### Excerpted text
[Start]

What do you think of when you hear the phrase, “indie-folk?” If bawdy, blissful brass wasn’t your first answer, you wouldn’t be alone. Yet the backing horns on Bonnie “Prince” Billy’s latest album, I Made a Place, give its songs an eccentric swagger that is compelling, captivating, heart-wrenching and utterly unpredictable. That’s true on everything from their soothing moans on “Dream Awhile” to their grooving, belching bursts on “Thick Air,” not to mention their blissful buzz on lead single “Squid Eye.” That precarious balance between surrealism and sweetness, adept contributions and singular vision, and much more make I Made a Place feel like a must-visit destination — it’s one of the best alt-folk albums to come out in years.

DJ SHADOW, Our Pathetic Age (LP/CD)
The last three years have been somber, sobering and not much fun, with only intermittent beams of sunlight. Maybe it’s a coincidence, but the same goes for Our Pathetic Age, DJ Shadow’s first record since before the 2016 election. Our Pathetic Age is intentionally bipolar. Its first half is devoted to the biggest chunk of original instrumental music he’s released, and it comes with lovely, welcome surprises. Built around a simple piano part that eventually erupts into a mini-orchestral blast, “Firestorm” feels strangely traditional — like a modern-day “Chariots of Fire” – but opens up new musical vistas for him. Still, what he calls the “Instrumental Suite” half of the album is dominated by dark, clattery Eighties-inspired tracks that feel on edge. “Beauty, Power, Motion, Life, Work, Chaos, Law” glides by on sputtering synths that make it sound as if the track is on the verge of collapse: New Age music for a tenser time. The album’s second half jams together another half dozen tracks, almost entirely alliances with hip hop artists. The collaborators range from old-schoolers (Nas, members of Wu-Tang Clan) to relative newbies like Stro and Wiki. Not every track hits hard, but the “Vocal Suite” still feels like a cohesive album, and its punchiest tracks take many involved to a level they haven’t reached in years.

BAD PLUS, Activate Infinity (LP)

Activate Infinity is the second album from New York based The Bad Plus since the remarkable pianist Orrin Evans joined the trio back in 2018. With their sights set on a new trajectory, combined with an abundance of spirit and creativity, the trio have produced one of their finest and most original albums to date. This is group music played with vibrant imagination and vigour. It’s real, deeply honest and personal. Their joy in music making together is clear and their vision is committed and democratic. With a new home on the British label, Edition Records, the trio are working with a renewed intent that will see them grow to new heights and continue to flourish. Sit back, listen and enjoy the ride!

FALL OUT BOY, Believers Never Die Vol. 2 (CD)

APHEX TWIN, Peel Session Vol. 2 (LP)

FLYING LOTUS, Presents Infinity Infinitum (LP)

[End]

### Given information
[Start]

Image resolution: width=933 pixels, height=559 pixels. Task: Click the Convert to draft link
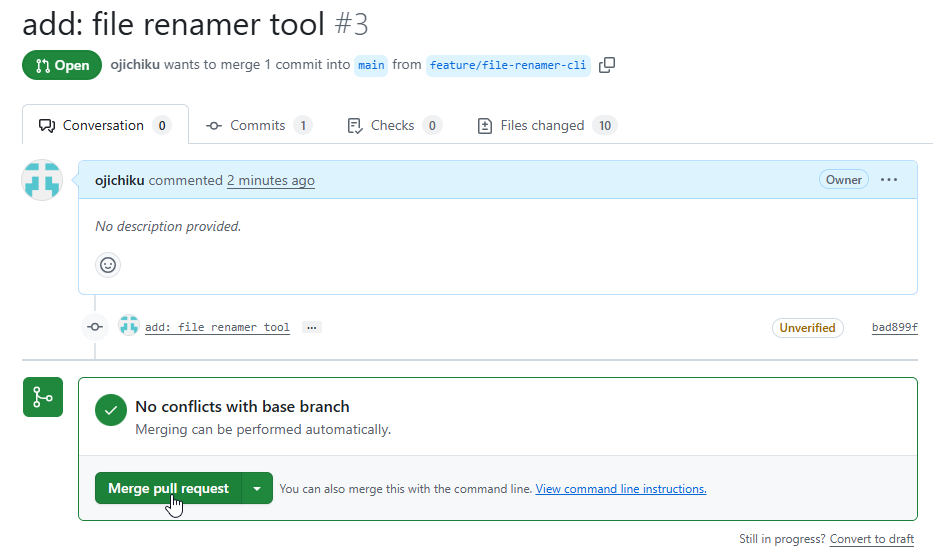[872, 539]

[End]

### Written problem A
Reproduce verbatim the passage of the album reviews that begins at the words "Activate Infinity is the" and ends after the words "Vol. 2 (CD)".
### Written problem B
According to the album reviews, on which British label is The Bad Plus now releasing its music?

### Written reply A
Activate Infinity is the second album from New York based The Bad Plus since the remarkable pianist Orrin Evans joined the trio back in 2018. With their sights set on a new trajectory, combined with an abundance of spirit and creativity, the trio have produced one of their finest and most original albums to date. This is group music played with vibrant imagination and vigour. It’s real, deeply honest and personal. Their joy in music making together is clear and their vision is committed and democratic. With a new home on the British label, Edition Records, the trio are working with a renewed intent that will see them grow to new heights and continue to flourish. Sit back, listen and enjoy the ride!

FALL OUT BOY, Believers Never Die Vol. 2 (CD)

### Written reply B
Edition Records